Already, the oil lobby has issued statements calling on Tanden to "outline how she would implement the President’s budget in a way that protects American jobs and serves all Americans."
Anne Bradbury, CEO of the American Exploration & Production Council, called the oil industry "one of the most thoroughly regulated industries in the United States" and said "there are real consequences" from the Office of Management and Budget’s review of rules and regulations.
Environmental regulations did not get much play at yesterday’s hearing, save for Tanden’s vow to work with Democrats to examine "forever chemicals" like per- and polyfluoroalkyl substances, or PFAS, at facilities throughout the country.
Republicans keen on killing federal regulations, or at least reforming the regulatory process, also raised questions about OIRA.
Portman asked whether Tanden thought independent agencies should be subject to cost-benefit analyses — something the Trump administration tried to pursue.
Portman complained that independent agencies — like the Federal Energy Regulatory Commission — are promulgating rules that are not subject to the same scrutiny as other agencies and, therefore, have been imposing outsize costs on businesses.
Tanden responded that independent agencies are independent "for a reason." At the same time, she called cost-benefit analyses and a related Clinton-era executive order "still important."
Some progressives have expressed high hopes that the Biden administration will rework the regulatory review process at OIRA.
They’ve been encouraged by top OIRA political appointees like Sharon Block, the new assistant associate administrator, as well as a memo Biden issued on his first day in office.
The memo, "Modernizing Regulatory Review," suggested a new direction for weighing the public health and environmental benefits versus the costs to businesses.
It also talked about so-called distributional impacts — for the first time grounding the OIRA process in real-world problems like racial inequity and climate change.
Asked yesterday about the memo, Tanden shied away from a complete overhaul of OIRA’s existing process but stressed the agency’s impact on real people. She said she does not want to "take away from cost-benefit analysis."
Exactly how the Biden administration will go about conducting cost-benefit analysis remains to be seen and could serve as an indication of how aggressive it might be in enacting environmental regulations.
Tanden also agreed to work with Sen. Jacky Rosen (D-Nev.) on a bill that would create jobs and alternatives for Yucca Mountain other than nuclear waste.
And Tanden agreed with Portman about the value of the Federal Permitting Improvement Steering Council. The senator called it "amazing," saying it has saved money and created jobs.
The council, which at the end of the Trump era voted to fast-track mining projects, was created by 2015 legislation but did not come to life until years into the Trump administration.

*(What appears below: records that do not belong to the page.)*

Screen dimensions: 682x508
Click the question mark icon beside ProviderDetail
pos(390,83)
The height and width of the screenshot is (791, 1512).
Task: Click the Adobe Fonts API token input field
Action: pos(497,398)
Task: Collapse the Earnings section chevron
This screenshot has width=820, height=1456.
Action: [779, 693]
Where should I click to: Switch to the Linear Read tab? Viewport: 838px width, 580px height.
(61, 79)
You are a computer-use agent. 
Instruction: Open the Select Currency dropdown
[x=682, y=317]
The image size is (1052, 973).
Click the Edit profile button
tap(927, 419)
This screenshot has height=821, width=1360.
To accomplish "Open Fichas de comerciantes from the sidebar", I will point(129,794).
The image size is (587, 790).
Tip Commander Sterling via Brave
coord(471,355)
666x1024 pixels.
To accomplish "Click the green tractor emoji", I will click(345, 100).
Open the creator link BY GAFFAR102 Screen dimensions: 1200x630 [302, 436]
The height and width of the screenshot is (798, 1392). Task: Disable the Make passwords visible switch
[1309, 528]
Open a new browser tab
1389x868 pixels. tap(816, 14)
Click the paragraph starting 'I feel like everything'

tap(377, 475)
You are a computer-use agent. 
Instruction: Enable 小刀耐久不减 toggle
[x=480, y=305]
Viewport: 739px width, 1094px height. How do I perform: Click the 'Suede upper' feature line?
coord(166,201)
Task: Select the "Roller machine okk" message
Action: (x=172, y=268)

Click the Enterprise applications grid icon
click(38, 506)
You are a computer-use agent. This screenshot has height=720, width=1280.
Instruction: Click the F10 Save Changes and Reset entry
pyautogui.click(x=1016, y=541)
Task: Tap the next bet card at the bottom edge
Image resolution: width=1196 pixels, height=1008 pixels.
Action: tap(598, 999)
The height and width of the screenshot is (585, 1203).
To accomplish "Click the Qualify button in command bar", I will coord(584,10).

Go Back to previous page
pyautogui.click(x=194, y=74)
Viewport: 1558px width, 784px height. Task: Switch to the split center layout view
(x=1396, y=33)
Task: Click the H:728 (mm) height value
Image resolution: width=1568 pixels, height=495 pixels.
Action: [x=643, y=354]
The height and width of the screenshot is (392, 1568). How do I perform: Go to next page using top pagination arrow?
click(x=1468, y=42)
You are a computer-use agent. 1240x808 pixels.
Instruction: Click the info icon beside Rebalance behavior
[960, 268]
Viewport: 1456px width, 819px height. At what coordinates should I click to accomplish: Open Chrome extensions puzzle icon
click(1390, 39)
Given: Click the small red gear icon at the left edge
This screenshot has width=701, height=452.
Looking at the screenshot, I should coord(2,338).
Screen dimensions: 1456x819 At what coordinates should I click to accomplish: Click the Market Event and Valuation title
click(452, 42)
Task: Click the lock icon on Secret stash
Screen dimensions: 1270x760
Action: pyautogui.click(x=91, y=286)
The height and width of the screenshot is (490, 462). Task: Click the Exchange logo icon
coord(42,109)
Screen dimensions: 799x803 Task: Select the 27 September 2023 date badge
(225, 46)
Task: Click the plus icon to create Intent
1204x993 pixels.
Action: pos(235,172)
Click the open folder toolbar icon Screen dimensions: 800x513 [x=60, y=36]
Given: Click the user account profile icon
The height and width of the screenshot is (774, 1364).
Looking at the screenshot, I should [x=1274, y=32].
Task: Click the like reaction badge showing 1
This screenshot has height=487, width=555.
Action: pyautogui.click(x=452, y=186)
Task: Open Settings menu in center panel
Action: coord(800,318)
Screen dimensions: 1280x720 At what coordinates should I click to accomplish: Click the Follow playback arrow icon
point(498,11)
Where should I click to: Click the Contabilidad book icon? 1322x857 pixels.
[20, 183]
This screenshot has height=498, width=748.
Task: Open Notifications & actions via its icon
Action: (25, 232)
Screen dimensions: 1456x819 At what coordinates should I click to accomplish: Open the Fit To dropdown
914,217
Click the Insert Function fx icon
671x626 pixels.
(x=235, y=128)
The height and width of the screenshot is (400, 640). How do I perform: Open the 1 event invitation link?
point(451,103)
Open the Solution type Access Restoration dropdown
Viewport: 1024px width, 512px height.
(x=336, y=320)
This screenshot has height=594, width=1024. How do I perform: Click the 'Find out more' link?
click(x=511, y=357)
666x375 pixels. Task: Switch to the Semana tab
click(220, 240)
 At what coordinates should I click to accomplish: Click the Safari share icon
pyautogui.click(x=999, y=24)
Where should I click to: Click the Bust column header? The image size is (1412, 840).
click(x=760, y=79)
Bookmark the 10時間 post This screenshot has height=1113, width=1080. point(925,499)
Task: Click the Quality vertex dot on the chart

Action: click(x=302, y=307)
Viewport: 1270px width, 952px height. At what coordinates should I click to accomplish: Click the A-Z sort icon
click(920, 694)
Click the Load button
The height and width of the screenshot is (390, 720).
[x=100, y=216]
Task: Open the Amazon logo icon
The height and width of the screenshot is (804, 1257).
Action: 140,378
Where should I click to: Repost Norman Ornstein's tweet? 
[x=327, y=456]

Democrats also pushed for quick aid to Americans during the coronavirus pandemic downturn. Tanden, whose parents immigrated to the United States from India and survived for years on food stamps, said she completely understood the impact of government help.
"I know when a family is in distress," she told Sen. Jon Ossoff (D-Ga.), who stressed the 40 million Americans who are unemployed and 12 million children who are going hungry. "I understand that completely."
Tanden offered personal details, like feeling embarrassed as a child that her mother had to pay for groceries with government vouchers.
On her way out of the hearing, with her mother by her side, she told reporters she thought the hearing went "great."